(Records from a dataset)
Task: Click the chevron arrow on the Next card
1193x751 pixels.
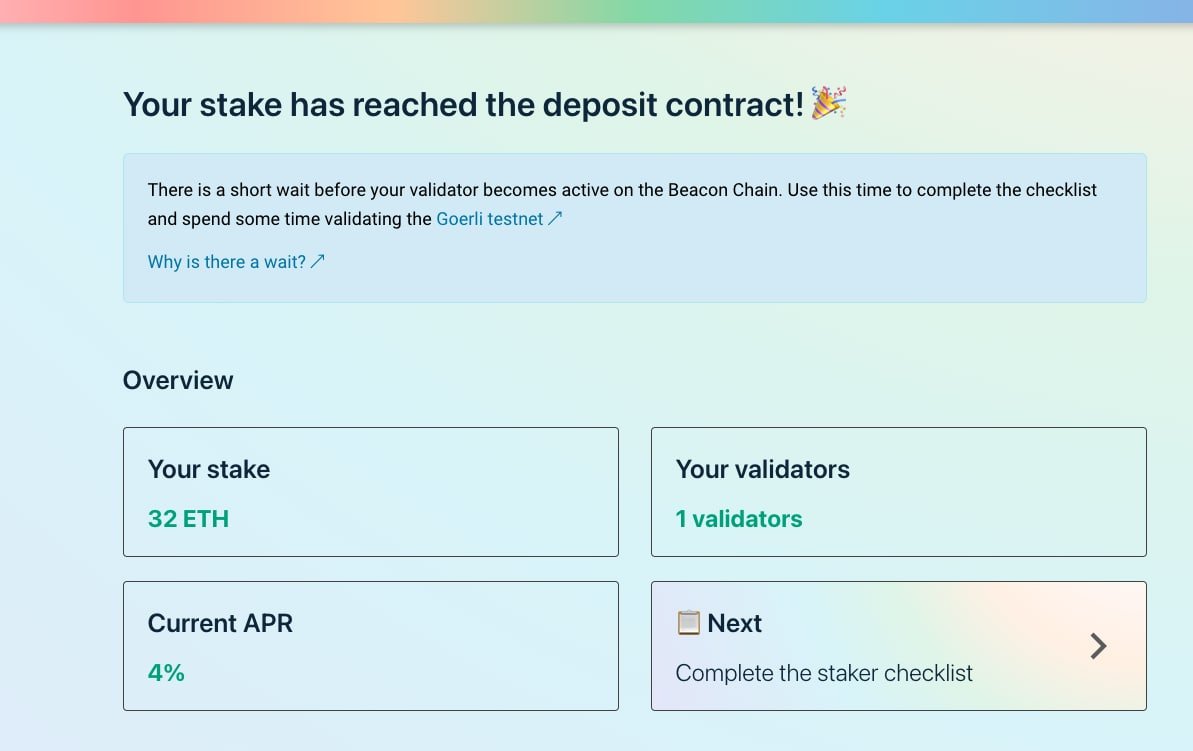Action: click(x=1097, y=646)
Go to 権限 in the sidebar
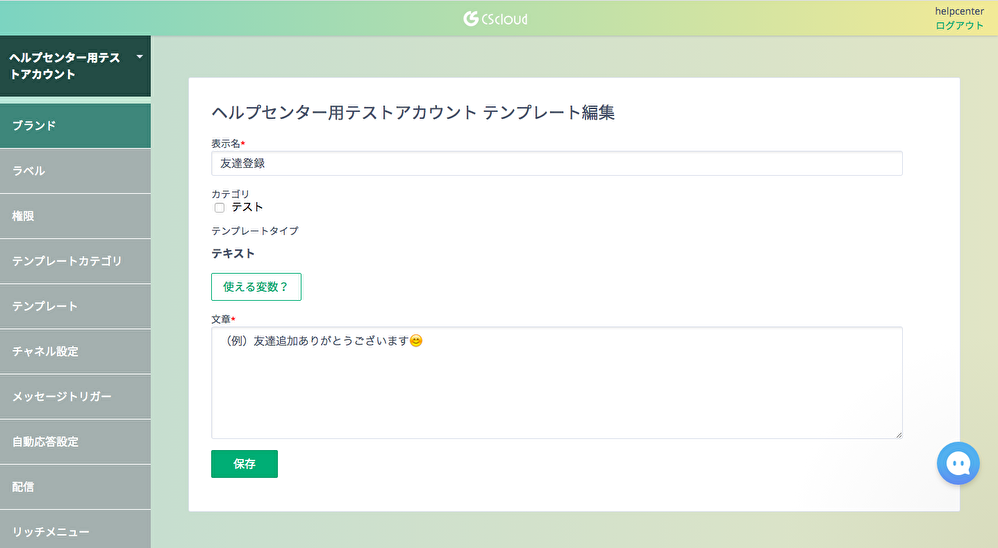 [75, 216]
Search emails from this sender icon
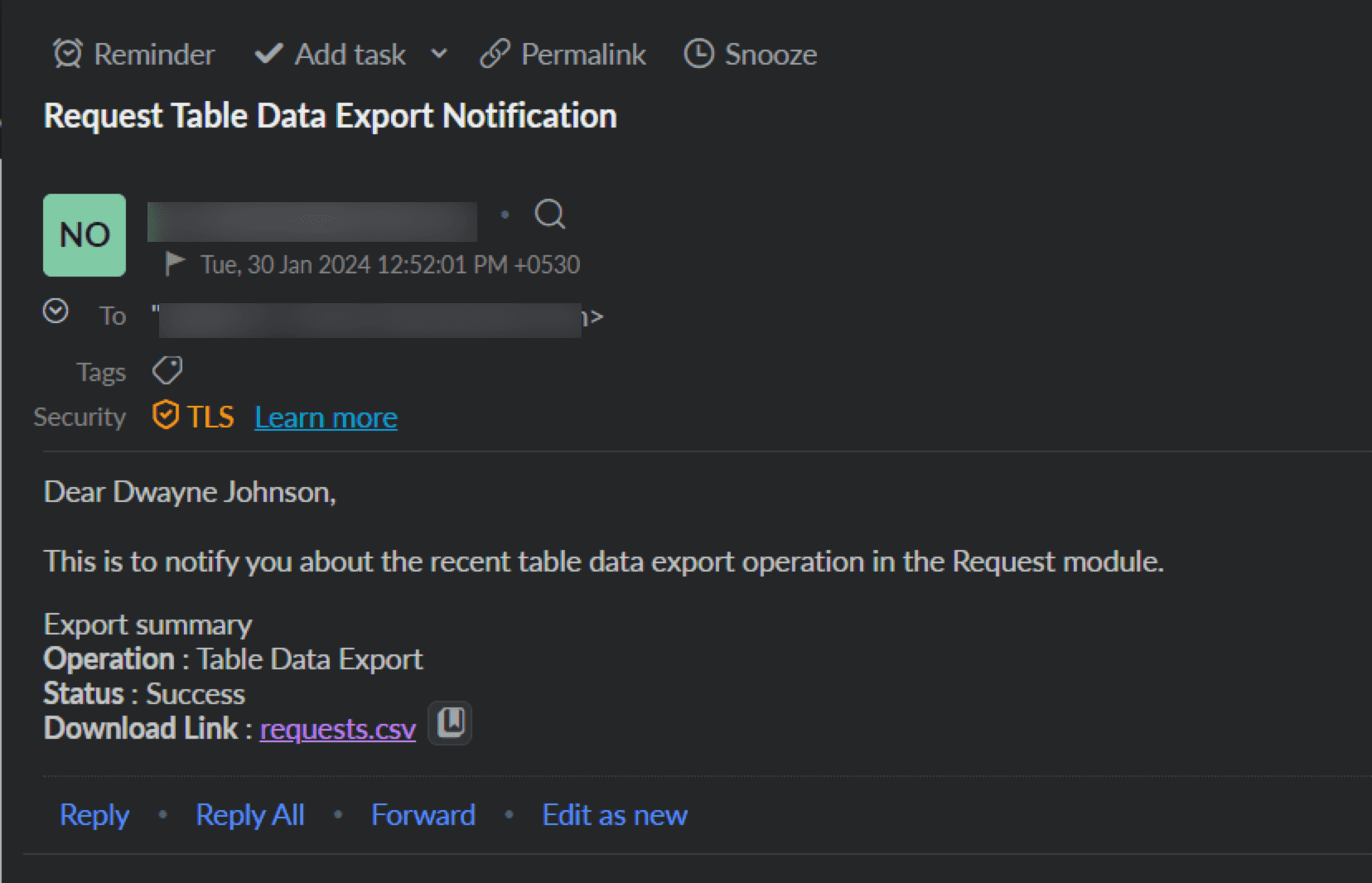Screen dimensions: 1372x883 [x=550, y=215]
--
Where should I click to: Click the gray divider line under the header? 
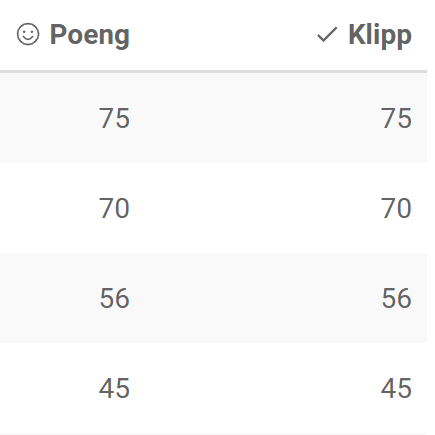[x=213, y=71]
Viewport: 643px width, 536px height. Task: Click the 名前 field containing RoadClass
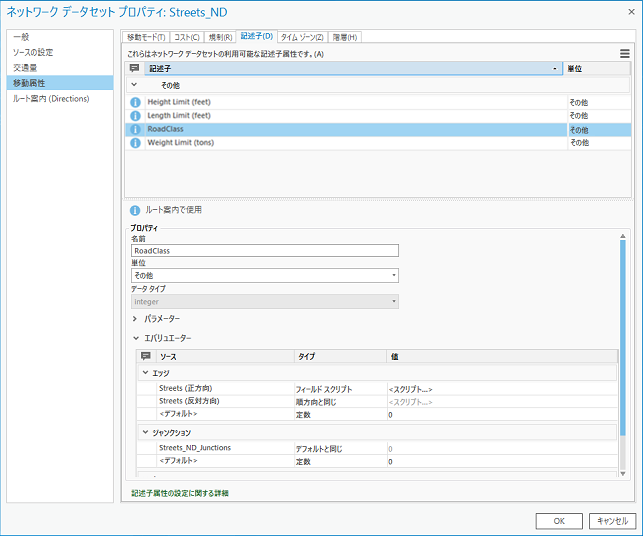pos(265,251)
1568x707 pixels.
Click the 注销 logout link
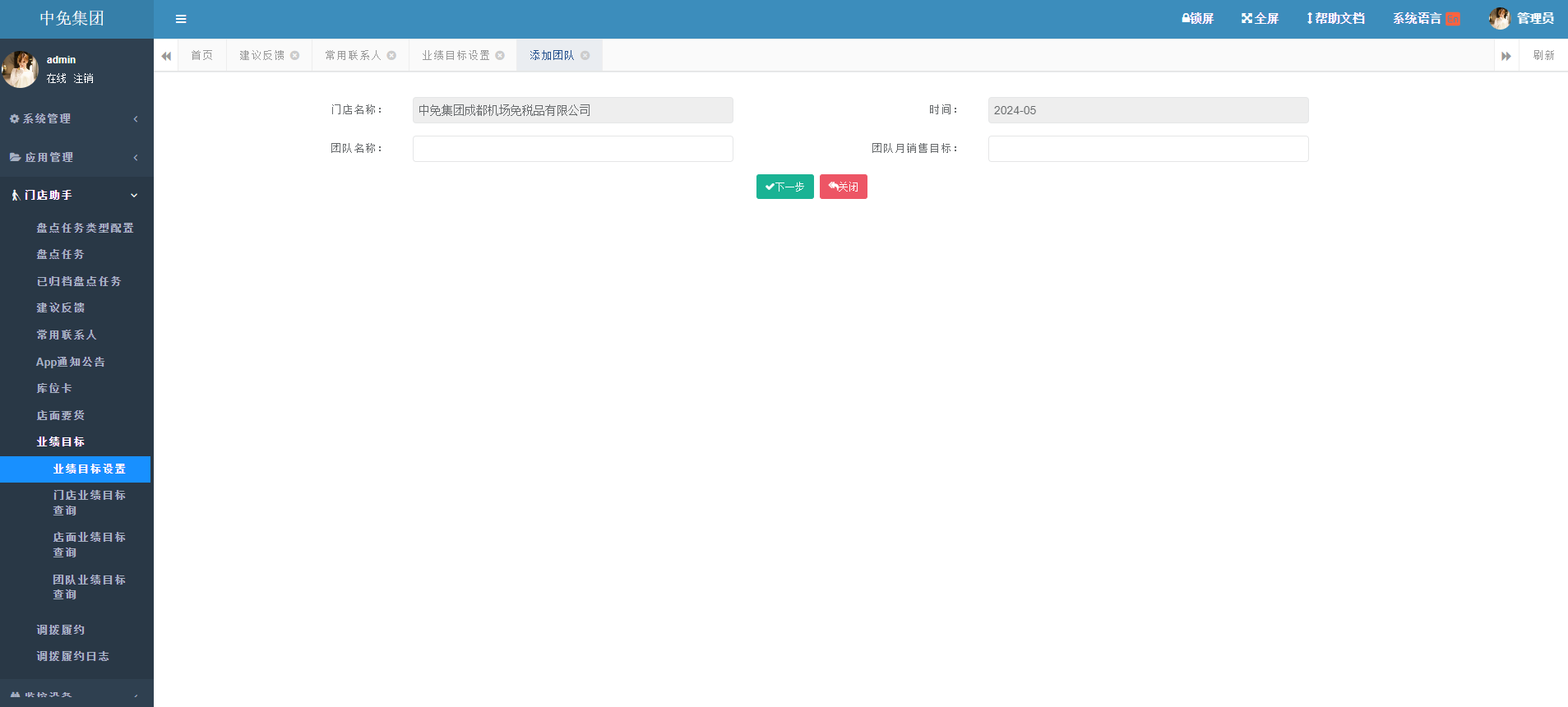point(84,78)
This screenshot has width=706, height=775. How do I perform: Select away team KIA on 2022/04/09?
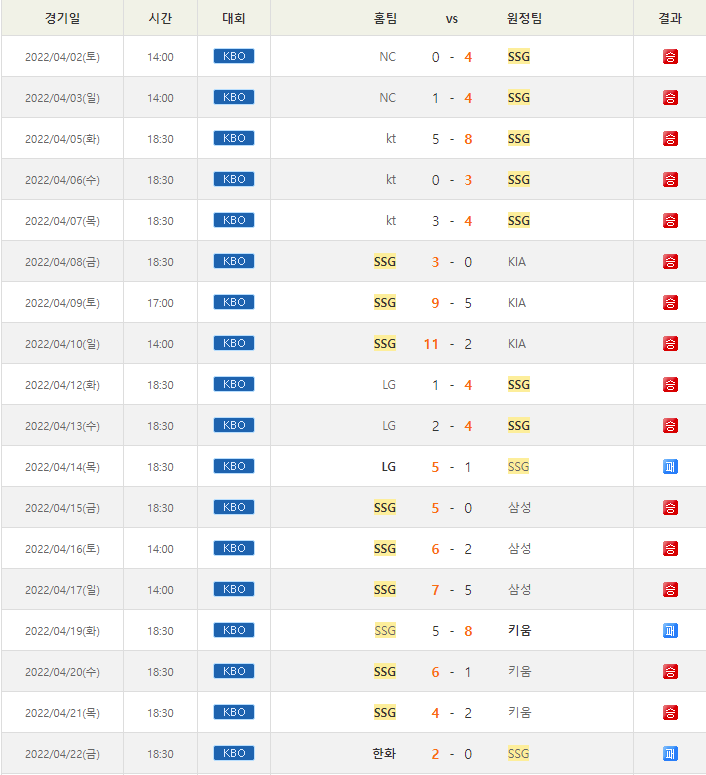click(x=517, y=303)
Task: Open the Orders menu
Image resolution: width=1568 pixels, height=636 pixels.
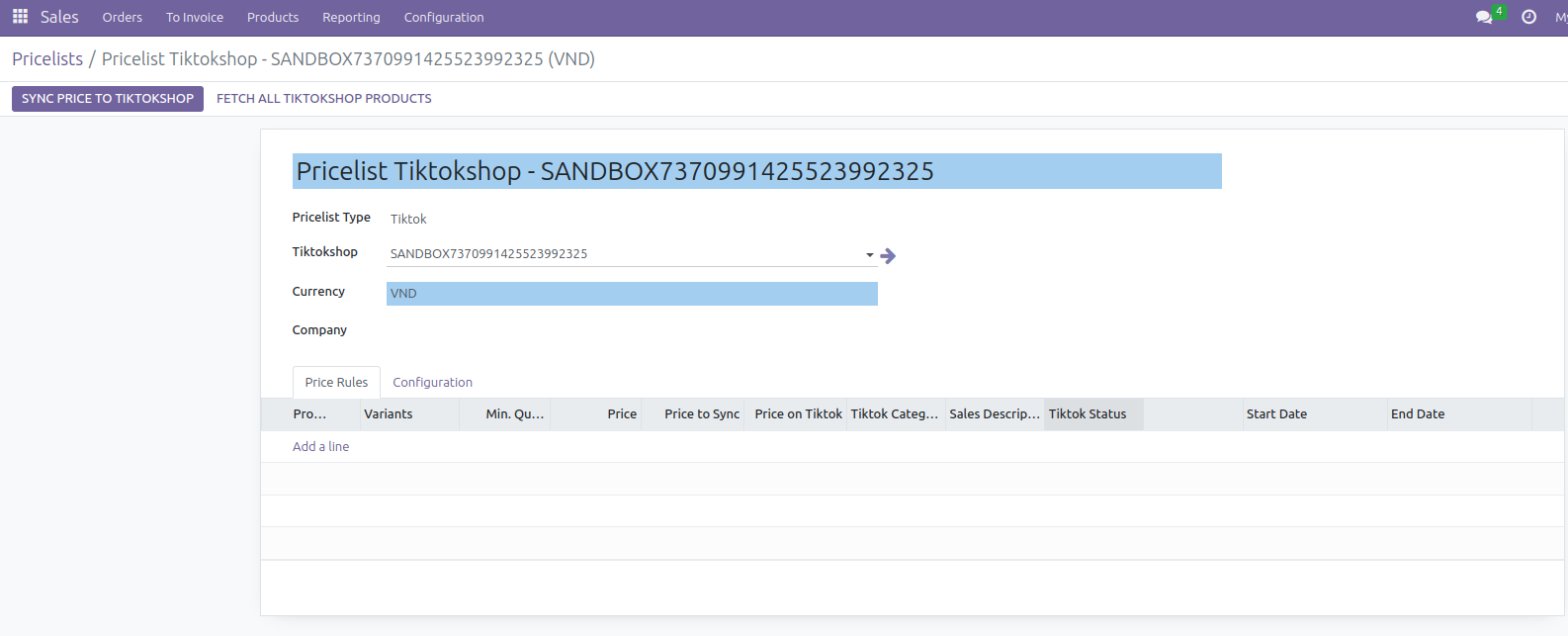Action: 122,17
--
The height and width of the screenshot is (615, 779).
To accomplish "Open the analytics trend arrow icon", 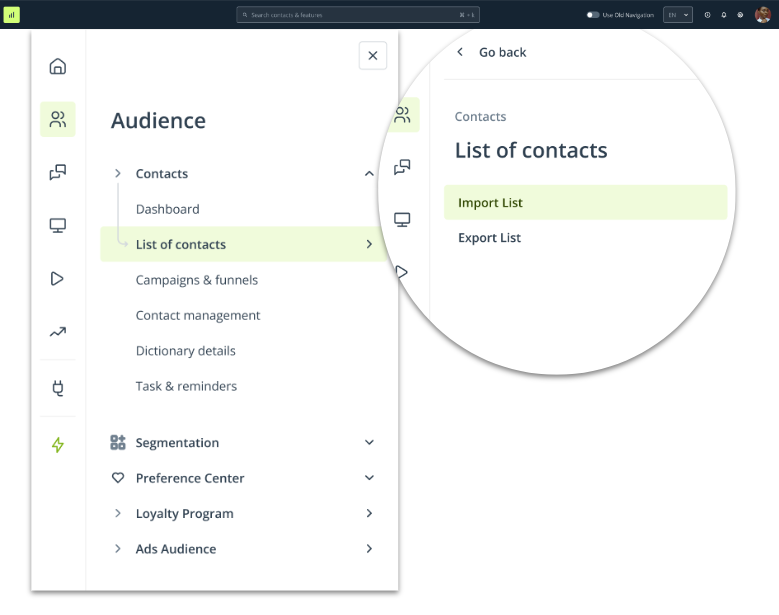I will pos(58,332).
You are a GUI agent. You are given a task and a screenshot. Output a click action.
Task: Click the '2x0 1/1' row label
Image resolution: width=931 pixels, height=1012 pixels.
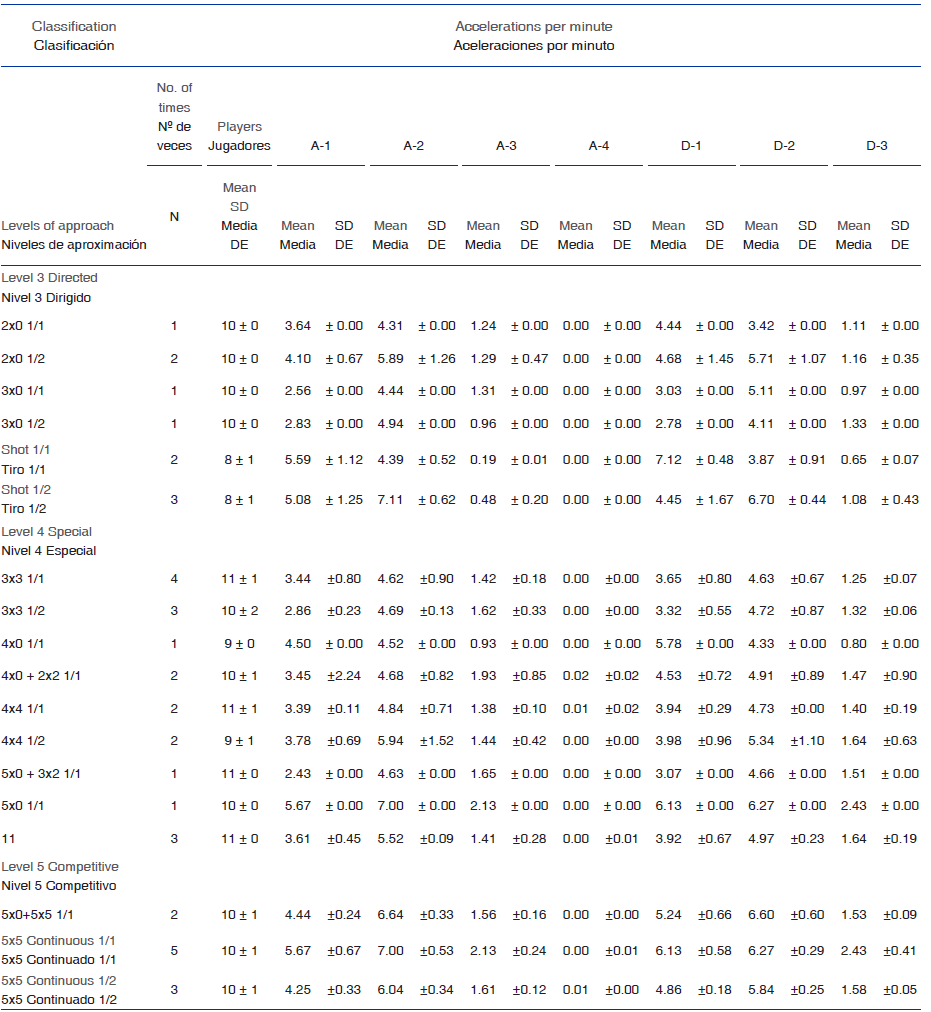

§ **TASK TO COMPLETE**: Looking back over the data above, restate word for word the lines that begin at the line with "Task: Click the '2x0 1/1' row label" and end at the line with "Image resolution: width=931", inclusive.

§ **RESPONSE FOR THIS EXERCISE**:
Task: Click the '2x0 1/1' row label
Image resolution: width=931 pixels, height=1012 pixels.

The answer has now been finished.